2. The device for producing hydrogen from methanol according to claim 1, characterized in that: It also includes a heat transfer oil tank (6), a heating unit (7) and a heating pump (8); the vaporizer (2) is provided with a pair of heating circulation ports, and forms a circulation loop with the heat transfer oil tank (6), the heating unit (7) and the heating pump (8) through the heating circulation ports.
3. The device for producing hydrogen from methanol according to claim 2, characterized in that: The heat transfer oil tank (6) is provided with a methanol pipeline (11) and a demineralized water pipeline (12) running through it. The methanol pipeline (11) and the demineralized water pipeline (12) are respectively connected to the first feed port and the second feed port through the raw material pump (14).

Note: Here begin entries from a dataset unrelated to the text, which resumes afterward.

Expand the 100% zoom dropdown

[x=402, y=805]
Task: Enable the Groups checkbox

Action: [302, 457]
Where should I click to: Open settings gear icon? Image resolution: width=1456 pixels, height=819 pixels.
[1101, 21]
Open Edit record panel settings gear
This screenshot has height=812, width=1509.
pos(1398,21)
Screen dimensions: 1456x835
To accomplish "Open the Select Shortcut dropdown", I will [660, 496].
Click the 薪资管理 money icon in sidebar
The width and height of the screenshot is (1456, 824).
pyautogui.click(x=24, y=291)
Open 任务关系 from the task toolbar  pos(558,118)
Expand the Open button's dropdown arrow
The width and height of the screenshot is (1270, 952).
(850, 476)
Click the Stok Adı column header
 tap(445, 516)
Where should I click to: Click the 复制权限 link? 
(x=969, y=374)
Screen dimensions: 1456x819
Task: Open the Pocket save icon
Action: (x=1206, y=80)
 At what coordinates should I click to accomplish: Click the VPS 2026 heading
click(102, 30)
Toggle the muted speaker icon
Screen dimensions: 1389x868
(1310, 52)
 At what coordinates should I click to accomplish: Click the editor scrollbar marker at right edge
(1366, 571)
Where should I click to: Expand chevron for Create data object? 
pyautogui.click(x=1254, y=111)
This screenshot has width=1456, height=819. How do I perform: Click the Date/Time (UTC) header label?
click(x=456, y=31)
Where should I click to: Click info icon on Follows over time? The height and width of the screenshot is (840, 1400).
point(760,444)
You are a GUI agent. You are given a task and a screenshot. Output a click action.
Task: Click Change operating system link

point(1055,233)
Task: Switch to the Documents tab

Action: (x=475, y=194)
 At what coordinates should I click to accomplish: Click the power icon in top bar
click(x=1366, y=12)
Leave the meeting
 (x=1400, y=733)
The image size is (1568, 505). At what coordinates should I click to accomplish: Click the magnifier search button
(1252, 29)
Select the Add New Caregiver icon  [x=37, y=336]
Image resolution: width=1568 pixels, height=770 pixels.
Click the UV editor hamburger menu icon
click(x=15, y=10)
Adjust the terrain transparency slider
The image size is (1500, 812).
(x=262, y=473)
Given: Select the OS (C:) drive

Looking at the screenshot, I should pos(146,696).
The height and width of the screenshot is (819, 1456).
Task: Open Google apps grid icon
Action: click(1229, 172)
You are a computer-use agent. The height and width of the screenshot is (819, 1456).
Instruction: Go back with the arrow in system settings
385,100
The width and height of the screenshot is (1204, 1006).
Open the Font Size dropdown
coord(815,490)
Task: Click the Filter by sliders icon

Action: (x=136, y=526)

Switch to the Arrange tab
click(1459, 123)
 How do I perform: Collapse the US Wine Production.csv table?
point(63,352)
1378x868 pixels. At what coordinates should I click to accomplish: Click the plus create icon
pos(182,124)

4. The device for producing hydrogen from methanol according to claim 1, characterized in that: The frame (1) is fixedly equipped with a cooling circulation pump (9); the cooler (4) is provided with a first circulation interface and a second circulation interface, and the first circulation interface and the second circulation interface respectively form a circulation loop with the cooling circulation pump (9).
5. The device for producing hydrogen from methanol according to claim 3, characterized in that: The separator (5) has a drain outlet at the bottom, which is connected to the input end of the demineralized water pipe (12) through a return water pipe (10).